상기한 바와 같이, 나노유체는 매우 다양한 분야에서 열 전달 및 물질 전달을 효과적으로 개선하기 위하여 활용될 수 있음에도 불구하고, 생물 공정 분야에 적용되는 나노유체에 관한 연구는 거의 보고된 바 없는데, 이는 대부분의 100 nm 이하의 무기물 중심 나노입자는 미생물의 세포 내부로 유입되어 세포독성을 유발하는 것으로 알려져 있기 때문이다. 또한, C1 가스 생물전환 공정의 물질 전달 측면에 있어서, 세포 내부로의 C1 가스 유입을 고려할 때, 기체-액체 계면 및 액상에서의 물질 전달 장벽 뿐만 아니라 세포 표면에서 형성되는 액체-고체 계면에서의 물질 전달 장벽이 존재한다. 일산화탄소 및 메탄과 같은 C1 가스는 세포 표면에서 단순 확산에 의해 세포 내부로 유입되므로, 균주에 따른 다양한 형태의 세포막이 세포 외부에서 내부로 C1 가스가 유입되는 것을 억제할 것으로 판단된다. 따라서, 생물전환 공정으로의 나노유체의 도입은 무엇보다 나노유체 도입에 의한 세포독성 문제가 해결되어야 하고 동시에, 통상적인 나노유체에 의한 물질 전달 효율을 향상시킬 수 있고, 세포 표면의 액체-고체 계면에서 물질 전달 장벽을 해소할 수 있는 방안이 추가적으로 요구된다.

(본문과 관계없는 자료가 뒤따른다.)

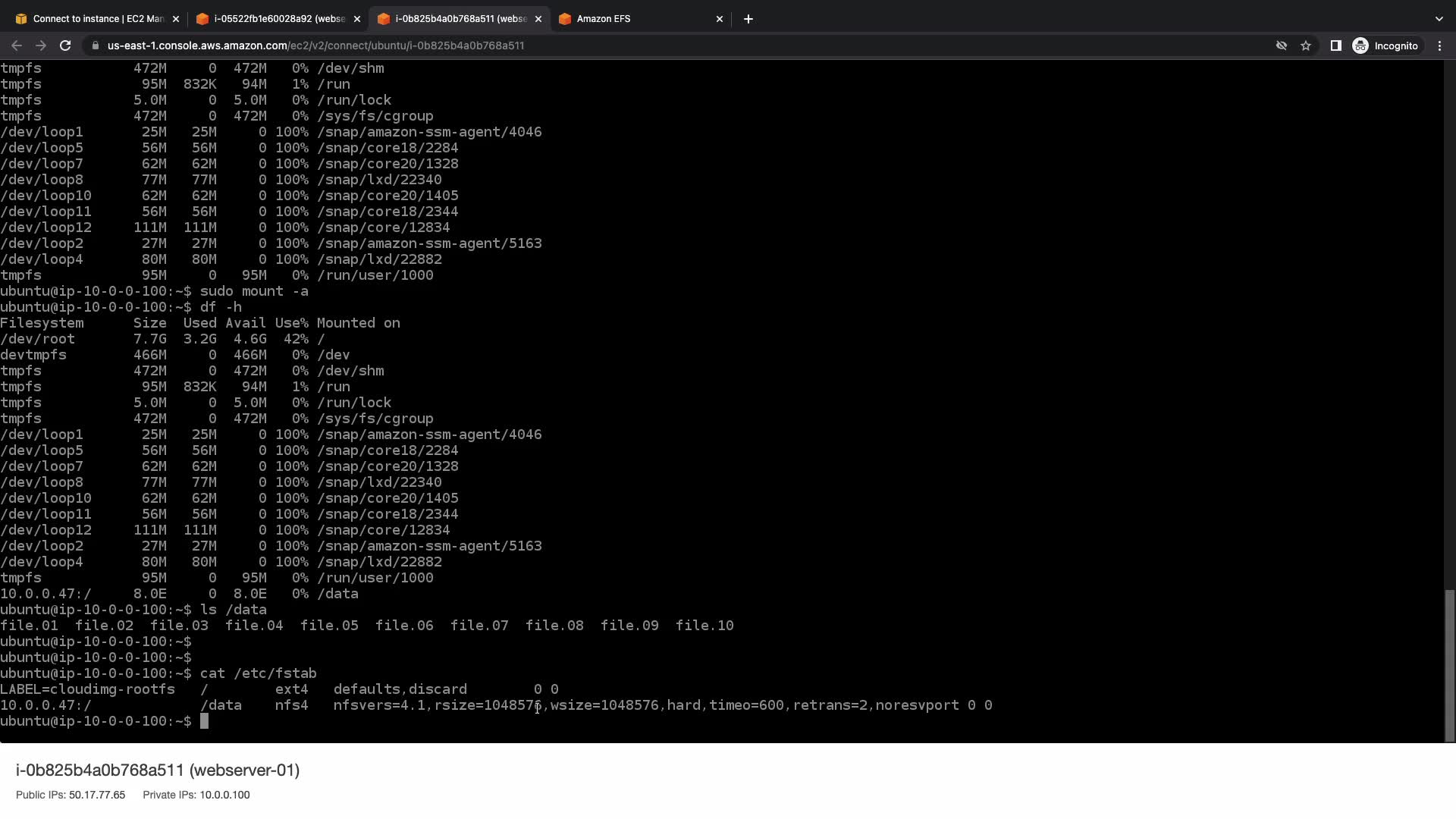This screenshot has height=819, width=1456.
Task: Click the browser back arrow
Action: coord(17,46)
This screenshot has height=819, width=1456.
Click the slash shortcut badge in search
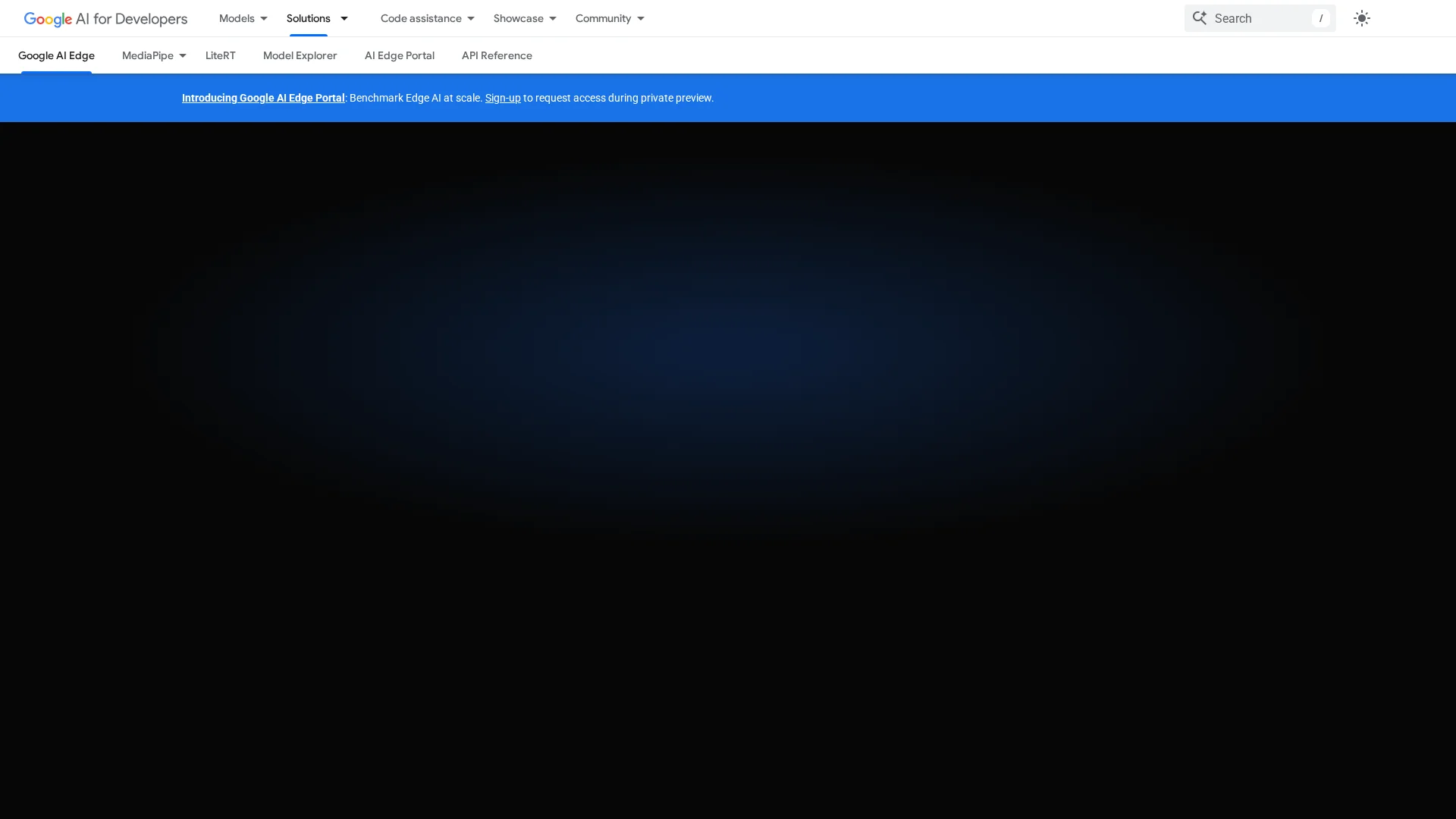point(1320,18)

이러한 측면에서, C1 가스 전환 공정에 활용되는 미생물 균주에 세포독성을 유발하지 않으면서 통상적인 나노유체에 기대할 수 있는 물질 전달 효율을 향상시킴과 동시에, 액체-고체 계면의 물질 전달 장벽을 극복하여 C1 가스 생물전환 공정에서 물질 전달 효율을 향상시킬 수 있는, 나노유체를 이루는 새로운 나노입자를 제조하고 이를 이용하여 형성된 나노유체를 생산할 수 있는 새로운 방법을 제공할 필요성이 있다.
이에 본 발명자들은 세포에 친화적인 키토산 및 세포막과 상호작용을 할 것으로 기대되는 지질 화합물 또는 나노 활성탄을 이용하여 제조한 유기나노입자를 포함하는 나노유체를 제조하였다.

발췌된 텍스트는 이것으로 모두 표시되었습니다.